Make them prove you read it, I say! :rofl:

The Spanish Inquisition and Censorship - http://jqjacobs.net/anthro/cannibalism.html

The Spanish Inquisition had a very significant impact on writing. Spanish controls over printing date to 1502, when a pragmatic issued by Ferdinand and Isabella made licenses for printing or importing books obligatory (Kamen 1997:103). In 1564, the Council of Trent granted bishops the general power to license book printing (Kamen 1997:103). In the case of the Catechism by Fray Luis, approval by the Council of Trent and the Pope was not sufficient to deter the inquisitors from demanding corrections before the book was allowed to circulate (Kamen 1997:111).

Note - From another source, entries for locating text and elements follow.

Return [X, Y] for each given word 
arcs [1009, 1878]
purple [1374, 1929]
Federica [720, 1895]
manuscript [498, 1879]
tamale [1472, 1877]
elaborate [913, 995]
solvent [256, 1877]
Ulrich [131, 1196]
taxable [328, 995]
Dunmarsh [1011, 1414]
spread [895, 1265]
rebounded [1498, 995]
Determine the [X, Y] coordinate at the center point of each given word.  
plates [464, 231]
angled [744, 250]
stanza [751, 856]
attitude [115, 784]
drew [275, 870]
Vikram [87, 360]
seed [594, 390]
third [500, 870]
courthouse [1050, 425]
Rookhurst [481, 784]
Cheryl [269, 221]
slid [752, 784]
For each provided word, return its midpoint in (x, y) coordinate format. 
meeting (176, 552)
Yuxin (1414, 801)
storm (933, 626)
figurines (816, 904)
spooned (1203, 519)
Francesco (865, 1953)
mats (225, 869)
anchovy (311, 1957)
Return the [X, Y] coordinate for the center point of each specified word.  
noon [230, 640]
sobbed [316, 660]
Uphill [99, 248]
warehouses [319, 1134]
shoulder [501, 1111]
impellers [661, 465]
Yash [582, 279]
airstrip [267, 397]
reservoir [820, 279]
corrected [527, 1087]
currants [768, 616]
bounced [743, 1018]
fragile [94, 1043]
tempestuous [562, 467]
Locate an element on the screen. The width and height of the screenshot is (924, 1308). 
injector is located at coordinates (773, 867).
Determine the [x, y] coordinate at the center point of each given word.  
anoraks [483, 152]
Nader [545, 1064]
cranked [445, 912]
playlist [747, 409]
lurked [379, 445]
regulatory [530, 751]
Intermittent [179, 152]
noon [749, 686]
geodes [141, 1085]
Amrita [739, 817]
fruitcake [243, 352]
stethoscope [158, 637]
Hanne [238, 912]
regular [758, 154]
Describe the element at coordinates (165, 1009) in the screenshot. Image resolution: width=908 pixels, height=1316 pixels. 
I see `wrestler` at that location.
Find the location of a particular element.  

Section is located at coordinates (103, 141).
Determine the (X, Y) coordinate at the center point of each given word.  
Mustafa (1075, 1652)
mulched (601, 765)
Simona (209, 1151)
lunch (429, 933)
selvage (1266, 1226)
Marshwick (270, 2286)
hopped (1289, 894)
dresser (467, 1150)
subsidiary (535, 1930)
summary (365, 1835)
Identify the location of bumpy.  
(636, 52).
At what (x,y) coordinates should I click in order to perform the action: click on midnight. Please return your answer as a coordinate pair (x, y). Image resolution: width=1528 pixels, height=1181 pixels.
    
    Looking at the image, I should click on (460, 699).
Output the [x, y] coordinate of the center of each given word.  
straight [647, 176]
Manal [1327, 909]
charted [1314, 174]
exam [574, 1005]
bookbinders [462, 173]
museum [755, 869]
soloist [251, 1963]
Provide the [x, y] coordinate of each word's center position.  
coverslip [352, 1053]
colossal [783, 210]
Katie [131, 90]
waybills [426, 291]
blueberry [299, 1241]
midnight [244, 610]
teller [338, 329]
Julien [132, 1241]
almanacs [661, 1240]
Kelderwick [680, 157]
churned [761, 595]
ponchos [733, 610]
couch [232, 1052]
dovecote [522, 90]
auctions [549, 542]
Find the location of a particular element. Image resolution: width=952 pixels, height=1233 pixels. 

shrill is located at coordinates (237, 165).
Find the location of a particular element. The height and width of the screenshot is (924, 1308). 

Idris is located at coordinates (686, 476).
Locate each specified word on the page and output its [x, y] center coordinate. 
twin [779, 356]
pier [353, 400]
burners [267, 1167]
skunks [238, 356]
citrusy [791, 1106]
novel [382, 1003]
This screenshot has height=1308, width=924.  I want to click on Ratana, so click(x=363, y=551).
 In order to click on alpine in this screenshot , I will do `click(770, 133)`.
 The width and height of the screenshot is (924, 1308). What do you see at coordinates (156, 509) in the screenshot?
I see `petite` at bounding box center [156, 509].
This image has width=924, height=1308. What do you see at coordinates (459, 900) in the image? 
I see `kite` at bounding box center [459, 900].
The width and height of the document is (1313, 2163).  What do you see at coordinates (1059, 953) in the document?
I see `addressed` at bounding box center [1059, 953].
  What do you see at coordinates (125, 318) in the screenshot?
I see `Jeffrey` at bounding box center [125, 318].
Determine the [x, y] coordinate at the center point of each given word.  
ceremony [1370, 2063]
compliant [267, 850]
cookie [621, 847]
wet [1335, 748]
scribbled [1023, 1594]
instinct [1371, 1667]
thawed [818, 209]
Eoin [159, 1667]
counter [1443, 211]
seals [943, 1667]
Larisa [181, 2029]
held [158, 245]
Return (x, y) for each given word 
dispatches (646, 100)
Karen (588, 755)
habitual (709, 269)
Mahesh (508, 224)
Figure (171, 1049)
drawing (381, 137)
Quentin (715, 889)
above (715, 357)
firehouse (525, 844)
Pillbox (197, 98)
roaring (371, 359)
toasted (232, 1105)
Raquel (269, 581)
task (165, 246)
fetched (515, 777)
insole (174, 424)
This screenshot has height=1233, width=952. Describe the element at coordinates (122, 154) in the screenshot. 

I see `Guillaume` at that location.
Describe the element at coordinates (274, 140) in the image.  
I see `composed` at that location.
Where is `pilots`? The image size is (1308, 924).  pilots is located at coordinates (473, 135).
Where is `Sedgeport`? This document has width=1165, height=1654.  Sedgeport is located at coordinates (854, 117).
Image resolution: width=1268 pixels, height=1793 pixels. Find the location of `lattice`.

Various indices listed banned books. The 1559 Spanish Index even prohibited works circulating in manuscript form. The Index of Prohibited Books issued by the Council of Trent in 1564 influenced subsequent indices, including an expurgatory Index requiring the excising of offending passages from otherwise orthodox books (Kamen 1997:113). By 1583, the General Index banned 2,315 books, an increase from 700 in 1571, and the 1584 Index expurgated many more. Book burning was common at the time of discovery. The Arabic books in Granada were burned on order of a royal decree in 1501 (Kamen 1997:114). In 1552 the Inquisition ordered that heretical books be burned in public. A Jesuit working in the Barcelona Holy Office reported mountains of books burned on seven or eight occasions (Kamen 1997:114).